**Passage**:
The ranking decision should fulfill three objectives. You will be confronted with several normative and economic tradeoff decisions along the way. **Please make notes about your tradeoff decisions or engage in a discussion with your colleagues.**

### Business Objective
**To maximize our profits you should correctly identify and select the clients that deserve superior conditions.**

### Fairness Objective
**At the same time, please make sure that everyone is treated fairly. It is up to you to determine what fair is - you can follow legal requirements, social norms, or academic insights. Just make sure to deliver it convincingly.**

### Transparency Objective
**The model should make justifiable decisions and allow for human supervision.**

# Data Understanding: These are our clients
Luckily, we gathered historical data on our clients' income. Here you find details about data collection and feature descriptions: https://archive.ics.uci.edu/dataset/2/adult
* Familiarize yourself with the data at hand. 
* Take a look at the features and labels. 
* Plot some feature distributions.

## Data Overview

In [None]:
# load dataset with slight formal preprocessing
dataset = (
    pd.read_csv("Dataset.csv", sep=';', encoding='ISO-8859-1')
    .rename(columns={"ï»¿Age": "age"})
    .drop(columns=["fnlwgt", "relationship", "education"]) # drop redundant variables
)

In [None]:
# a glimpse into the dataset
print("\nThe dataset contains", dataset.shape[0], "data points and", dataset.shape[1], "features.\n")
dataset.head()

In [None]:
# mean, standard deviation, min/max values, and quantiles of the numerical features
dataset.describe()

##  Feature Overview

In [None]:
# enter the feature names you want to visualize
feature_names = ["age", "sex", "capital-gain", "race"]
lib.show_distribution(dataset, feature_names=feature_names)

# Data Preprocessing

## Missing values
Before using our data to train a model, we need to some basic data preprocessing. Your decisions at this step might already change the outcome of your model!

In [None]:
features = ["age", "workclass", "education-num", "marital-status", "occupation", "race", "sex", "capital-gain", "capital-loss", "hours-per-week", "native-country", "income"]

# Generate a summary table of missing values for each column in the DataFrame.
missing_values = lib.identify_missing_values(dataset, features)

# Display a bar chart that shows the data availability for each feature
msno.bar(dataset, color="dodgerblue")

In [None]:
# strategy to handle missing values: mean
missing_values_strategy = 'mean'

# handle missing values based on the selected strategy
dataset, features = lib.handle_missing_data(dataset, features, missing_values_strategy, missing_values)

# Check if there are still any missing values in the entire DataFrame
dataset.isnull().values.any()

# Convert 'object' data types to 'float' if the column contains numeric values
lib.transformObjectToFloat(dataset)

## Normalization
To enable a meaningful processing of all the features, we need to encode and scale them.

**Data**:
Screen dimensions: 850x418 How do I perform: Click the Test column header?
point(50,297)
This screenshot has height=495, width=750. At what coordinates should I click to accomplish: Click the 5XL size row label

--

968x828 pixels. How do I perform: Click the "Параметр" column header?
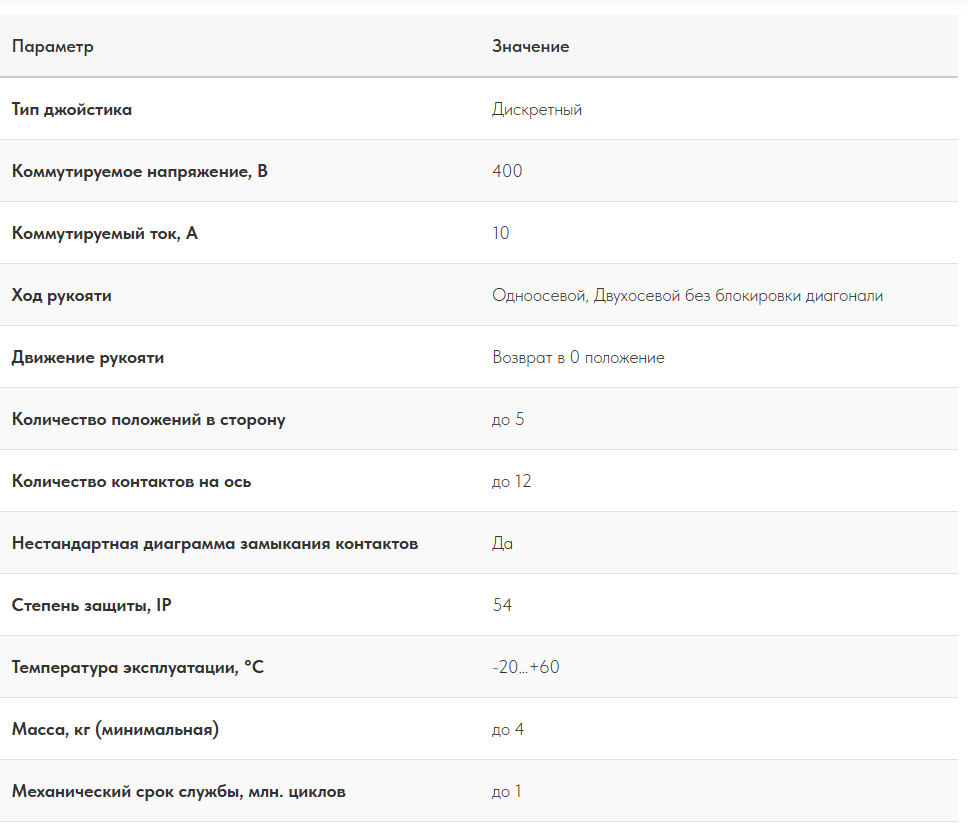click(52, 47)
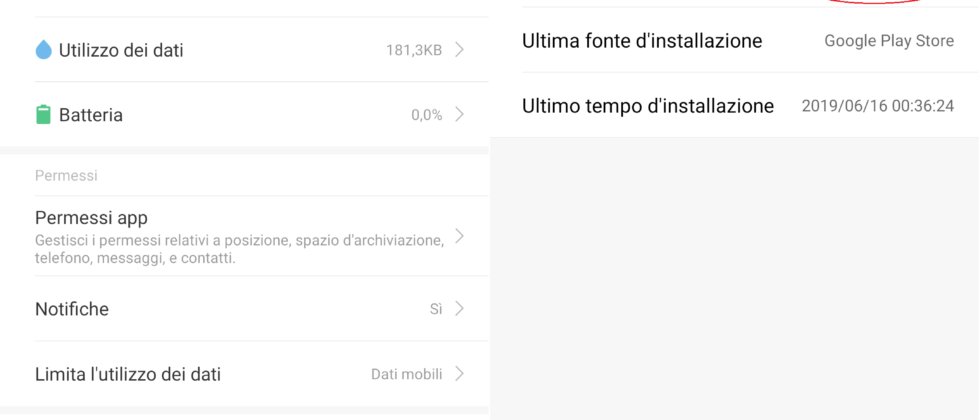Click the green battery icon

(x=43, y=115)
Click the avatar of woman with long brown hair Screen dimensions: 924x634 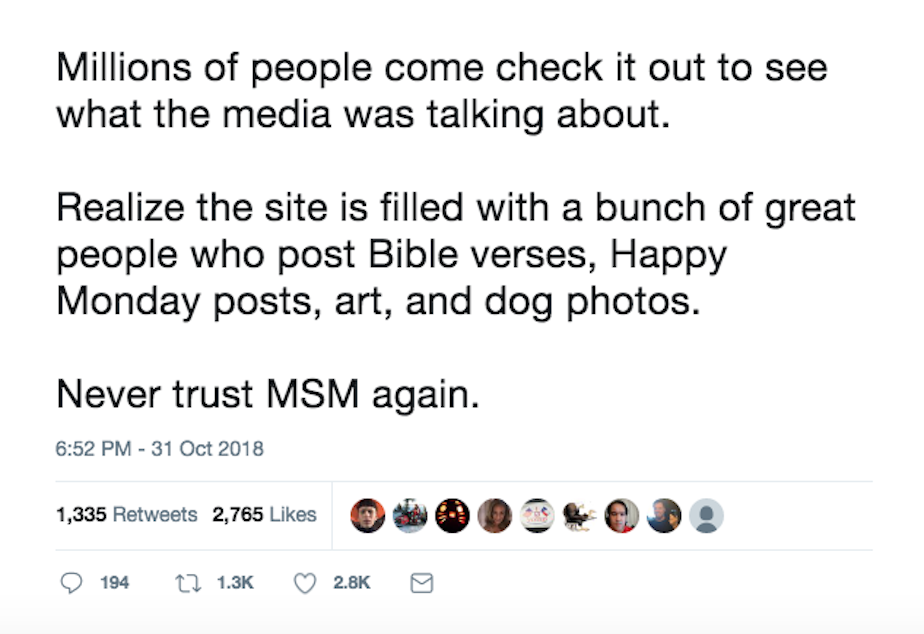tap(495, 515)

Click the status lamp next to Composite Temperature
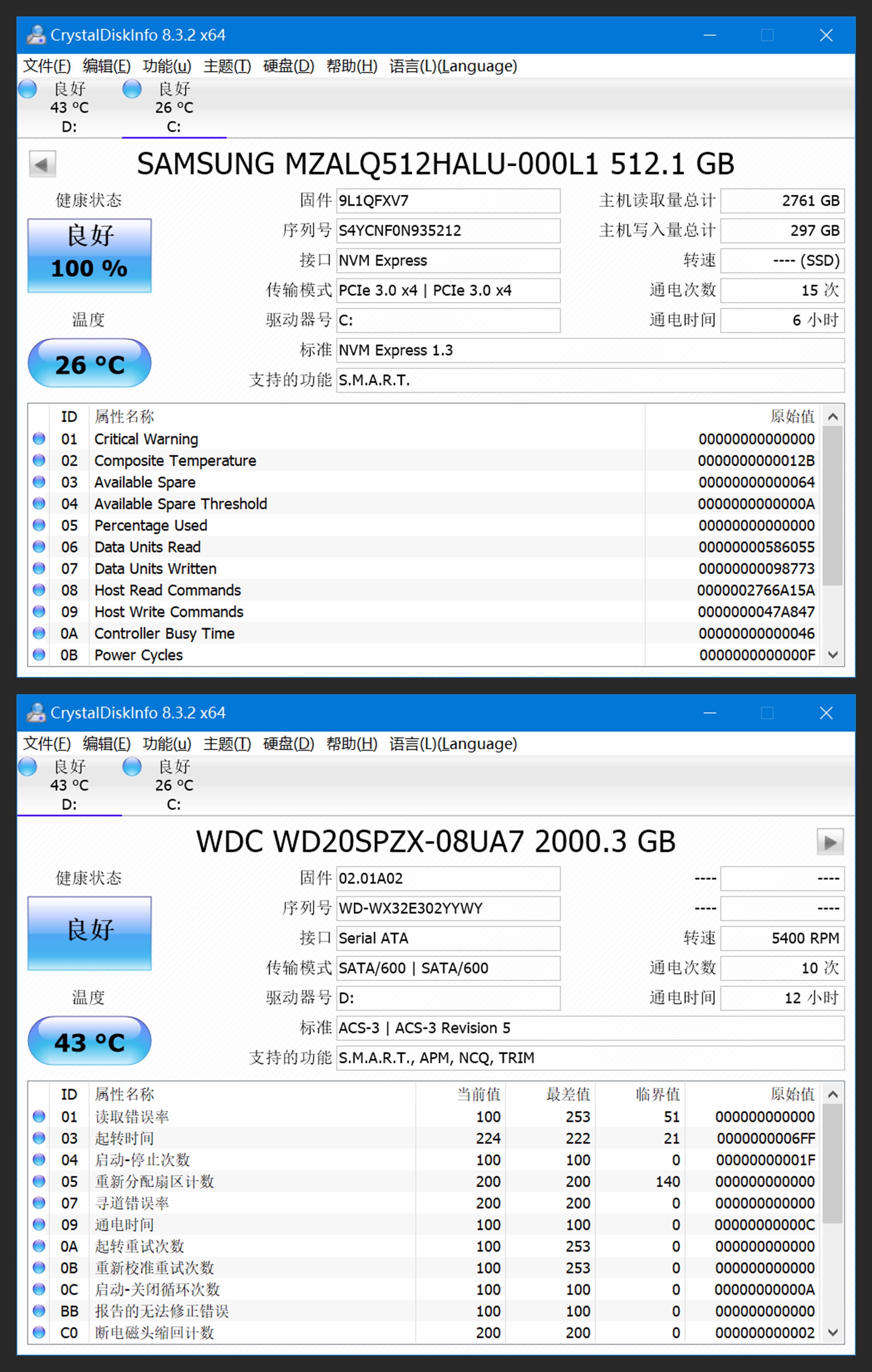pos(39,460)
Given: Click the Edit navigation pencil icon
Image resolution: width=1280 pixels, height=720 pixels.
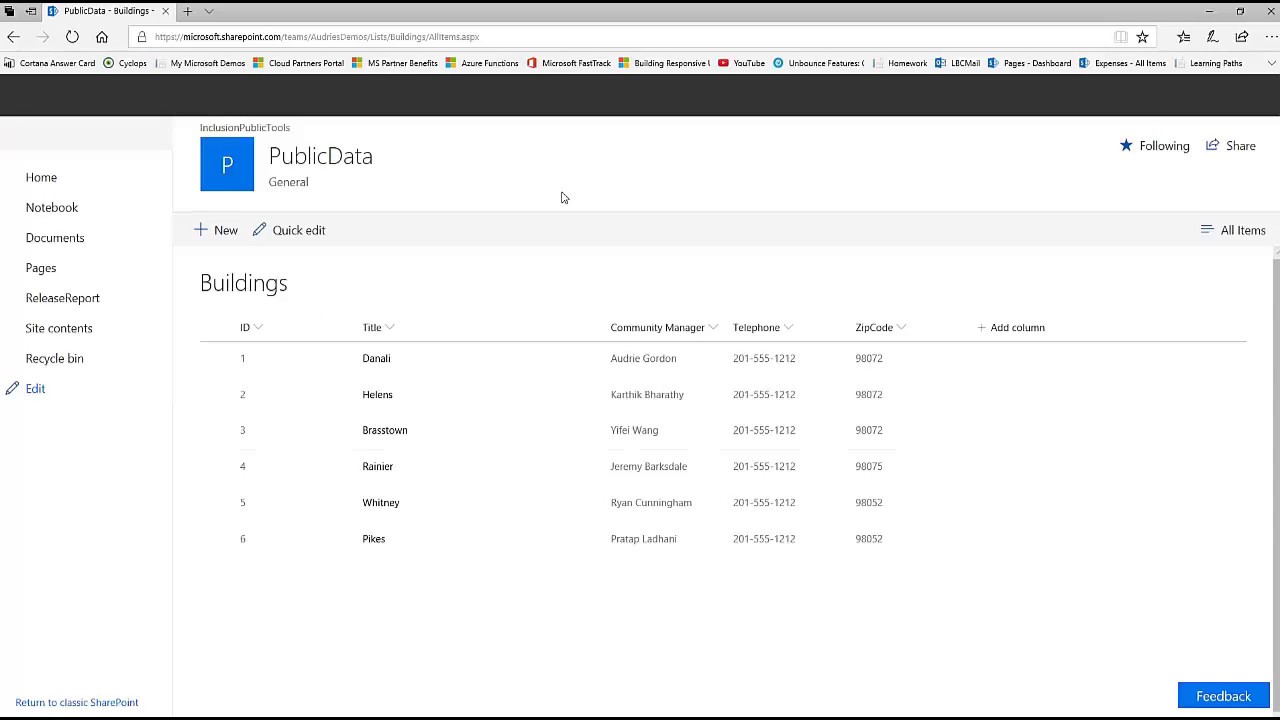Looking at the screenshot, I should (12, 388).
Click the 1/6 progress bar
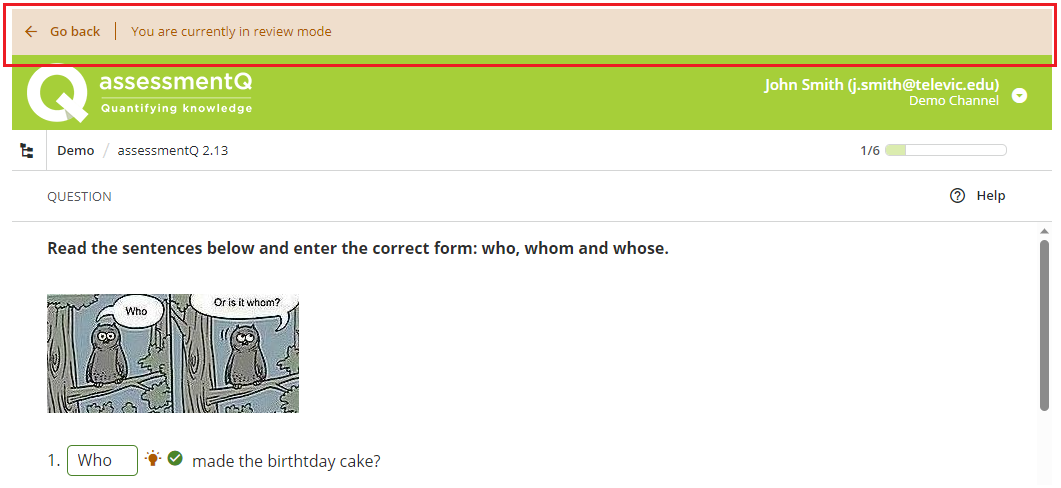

**Exercise set**:
A - From the notebook excerpt, list every column dropped when the dataset is loaded.
B - In the notebook excerpt, rewrite the stretch from "missing_values = lib.identify_missing_values(dataset, features)" through "dataset.isnull().values.any()", substituting "orange" for "dodgerblue".
C - Which encoding does the notebook excerpt specify when reading Dataset.csv?

**Solutions in order**:
A - fnlwgt, relationship, education

B -
missing_values = lib.identify_missing_values(dataset, features)

# Display a bar chart that shows the data availability for each feature
msno.bar(dataset, color="orange")

In [None]:
# strategy to handle missing values: mean
missing_values_strategy = 'mean'

# handle missing values based on the selected strategy
dataset, features = lib.handle_missing_data(dataset, features, missing_values_strategy, missing_values)

# Check if there are still any missing values in the entire DataFrame
dataset.isnull().values.any()

C - ISO-8859-1